I trail off sometimes... ;)

> 
> > * Two new fuse messages / responses are added: GET_FMAP and GET_DAXDEV.
> > 
> > * When a file is looked up in a famfs mount, the LOOKUP is followed by a
> >   GET_FMAP message and response. The "fmap" is the full file-to-dax mapping,
> >   allowing the fuse/famfs kernel code to handle read/write/fault without any
> >   upcalls.
> 
> Huh, I'd have thought you'd wait until FUSE_OPEN to start preloading
> mappings into the kernel.

That may be a better approach. Miklos and I discussed it during LPC last year, 
and thought both were options. Having implemented it at LOOKUP time, I think
moving it to open might avoid my READDIRPLUS problem (which is that RDP is a
mashup of READDIR and LOOKUP), therefore might need to add the GET_FMAP
payload. Moving GET_FMAP to open time, would break that connection in a good
way, I think.

> 
> > * After each GET_FMAP, the fmap is checked for extents that reference
> >   previously-unknown daxdevs. Each such occurence is handled with a
> >   GET_DAXDEV message and response.
> 
> I hadn't figured out how this part would work for my silly prototype.
> Just out of curiosity, does the famfs fuse server hold an open fd to the
> storage, in which case the fmap(ping) could just contain the open fd?
> 
> Where are the mappings that are sent from the fuse server?  Is that
> struct fuse_famfs_simple_ext?

See patch 17 or fs/fuse/famfs_kfmap.h for the fmap metadata explanation. 
Famfs currently supports either simple extents (daxdev, offset, length) or 
interleaved ones (which describe each "strip" as a simple extent). I think 
the explanation in famfs_kfmap.h is pretty clear.

A key question is whether any additional basic metadata abstractions would
be needed - because the kernel needs to understand the full scheme.

With disaggregated memory, the interleave approach is nice because it gets
aggregated performance and resolving a file offset to daxdev offset is order
1.

Oh, and there are two fmap formats (ok, more, but the others are legacy ;).
The fmaps-in-messages structs are currently in the famfs section of
include/uapi/linux/fuse.h. And the in-memory version is in 
fs/fuse/famfs_kfmap.h. The former will need to be a versioned interface.
(ugh...)

> 
> > * Daxdevs are stored in a table (which might become an xarray at some point).
> >   When entries are added to the table, we acquire exclusive access to the
> >   daxdev via the fs_dax_get() call (modeled after how fs-dax handles this
> >   with pmem devices). famfs provides holder_operations to devdax, providing
> >   a notification path in the event of memory errors.
> > 
> > * If devdax notifies famfs of memory errors on a dax device, famfs currently
> >   bocks all subsequent accesses to data on that device. The recovery is to
> >   re-initialize the memory and file system. Famfs is memory, not storage...
> 
> Ouch. :)

Cautious initial approach (i.e. I'm trying not to scare people too much ;) 

> 
> > * Because famfs uses backing (devdax) devices, only privileged mounts are
> >   supported.

## [GIVEN DATA]
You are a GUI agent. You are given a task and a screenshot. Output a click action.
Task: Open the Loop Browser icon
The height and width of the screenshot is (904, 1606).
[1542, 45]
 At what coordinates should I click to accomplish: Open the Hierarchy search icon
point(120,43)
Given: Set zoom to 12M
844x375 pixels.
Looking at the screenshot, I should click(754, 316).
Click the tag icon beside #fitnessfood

## [WHAT THIS TASK INVOLVES]
Pull from the famfs thread the passage between "Famfs currently supports" and "is pretty clear.", inclusive, word for word. The rows have no role in this.

## [FULL ANSWER]
Famfs currently supports either simple extents (daxdev, offset, length) or 
interleaved ones (which describe each "strip" as a simple extent). I think 
the explanation in famfs_kfmap.h is pretty clear.